Problem description ::
Output exactly, and only, the lines below from the one with "Expand the Stops duration dropdown" down to the one with "You are a computer-use". Include both end lines and no pictures.
***** Working data
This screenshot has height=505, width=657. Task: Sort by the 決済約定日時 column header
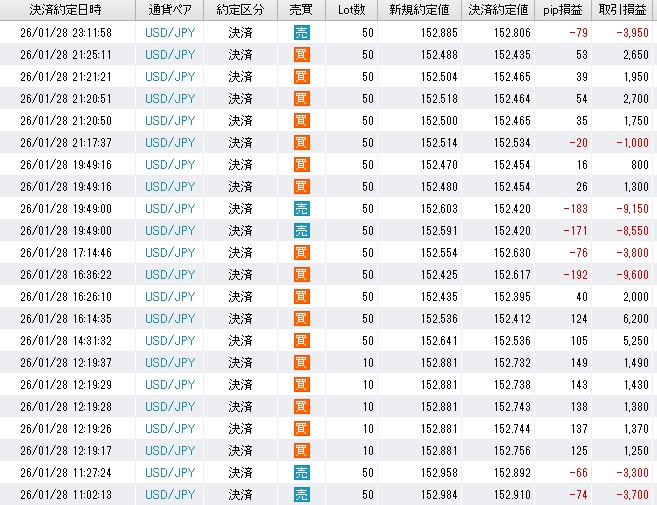click(x=66, y=10)
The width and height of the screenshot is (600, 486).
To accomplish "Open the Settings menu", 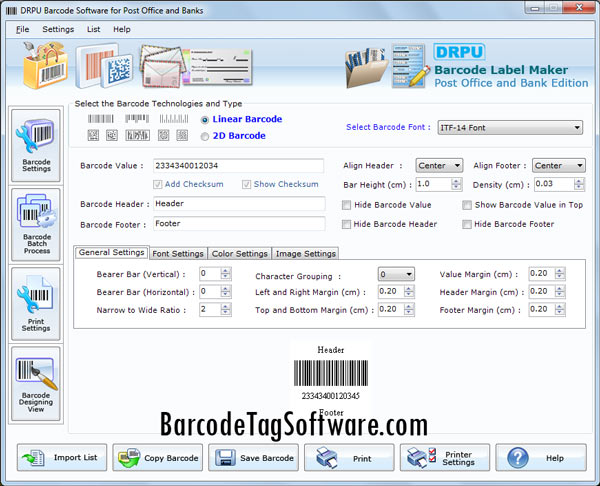I will pyautogui.click(x=58, y=29).
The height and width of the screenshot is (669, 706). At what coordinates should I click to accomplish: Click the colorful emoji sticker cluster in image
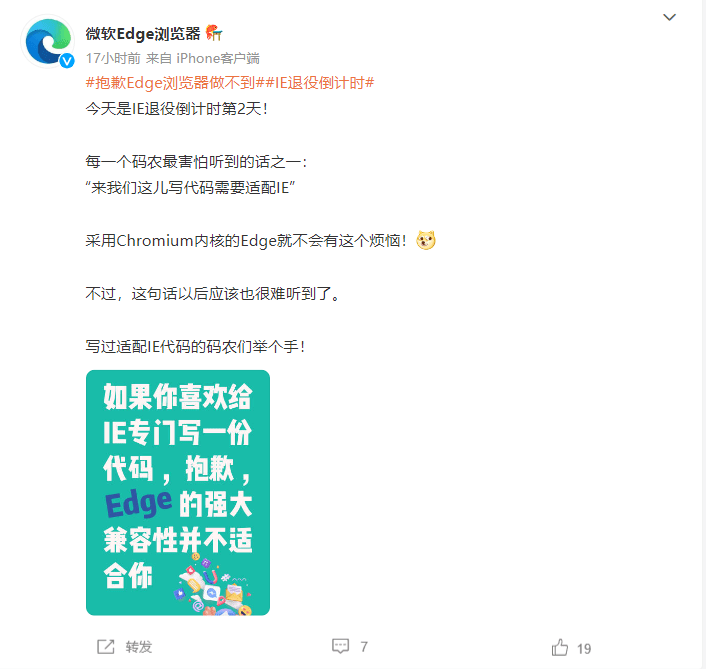click(213, 586)
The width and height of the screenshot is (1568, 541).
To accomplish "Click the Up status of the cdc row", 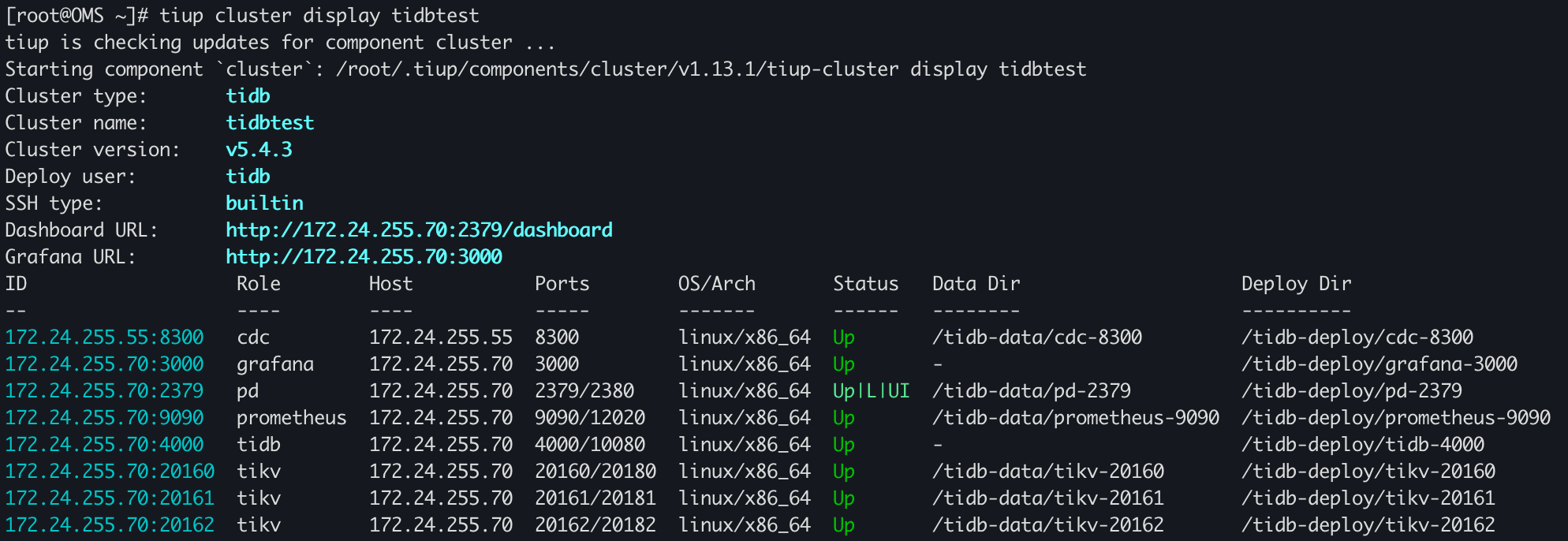I will (x=843, y=338).
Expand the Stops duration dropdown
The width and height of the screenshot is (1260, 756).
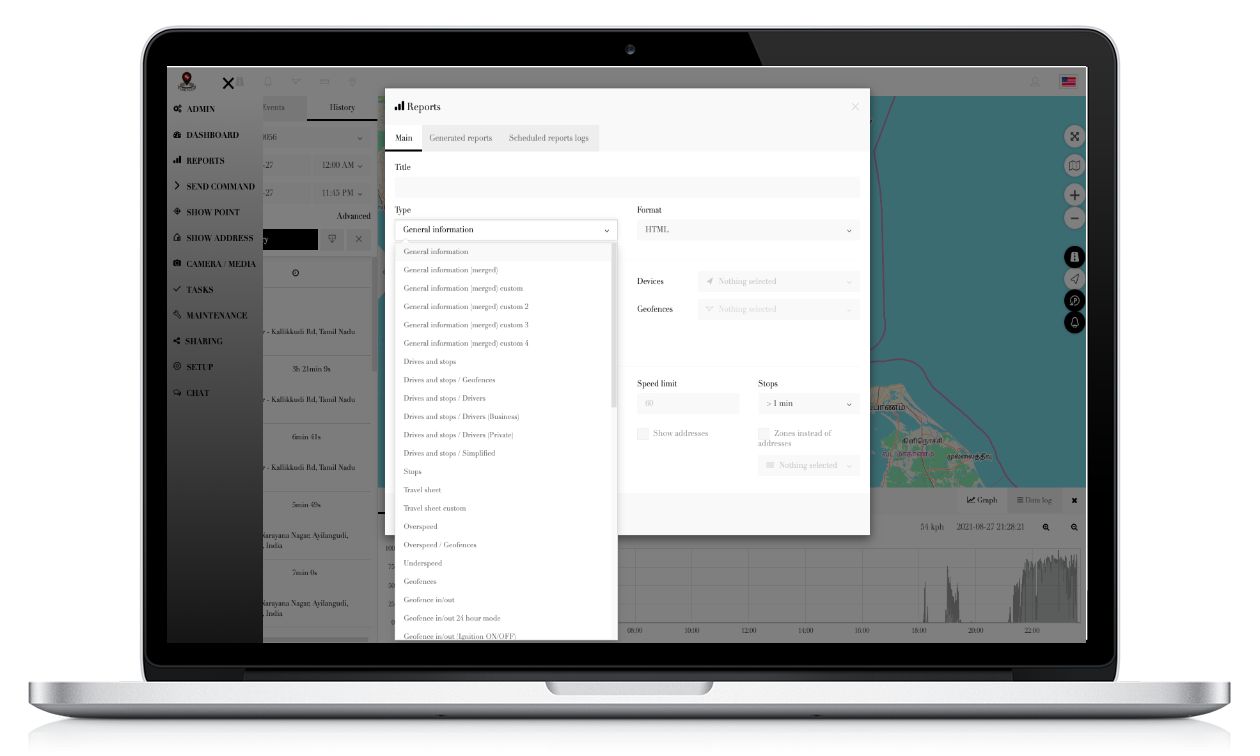808,404
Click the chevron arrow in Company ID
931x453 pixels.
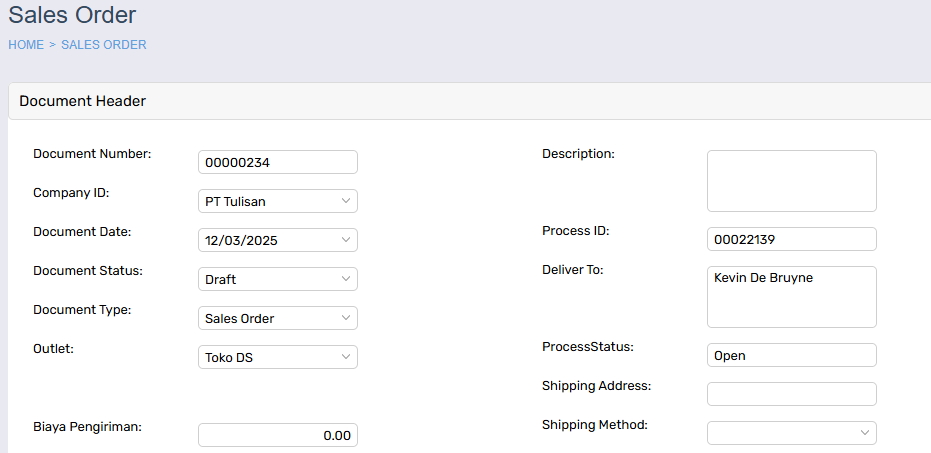click(346, 201)
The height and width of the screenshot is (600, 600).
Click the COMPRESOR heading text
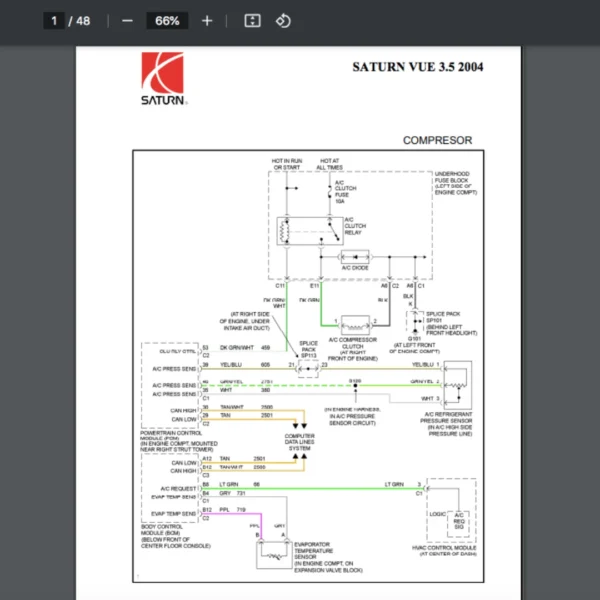[x=437, y=140]
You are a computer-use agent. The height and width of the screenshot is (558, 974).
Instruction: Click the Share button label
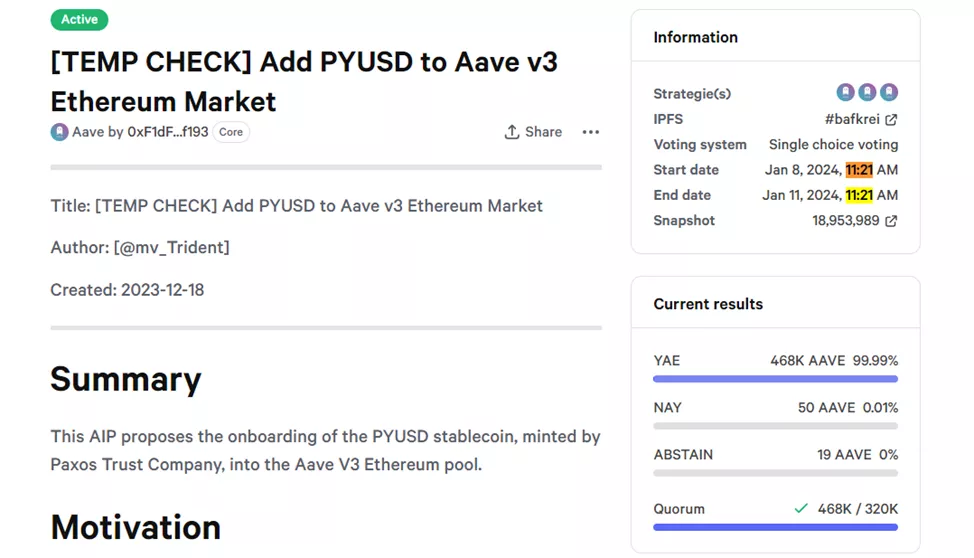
**********
Task solution ::
Expand the Stops duration dropdown
The width and height of the screenshot is (1260, 756).
808,404
Click the chevron arrow in Company ID
931x453 pixels.
click(346, 201)
The height and width of the screenshot is (600, 600).
Click the COMPRESOR heading text
[x=437, y=140]
You are a computer-use agent. The height and width of the screenshot is (558, 974).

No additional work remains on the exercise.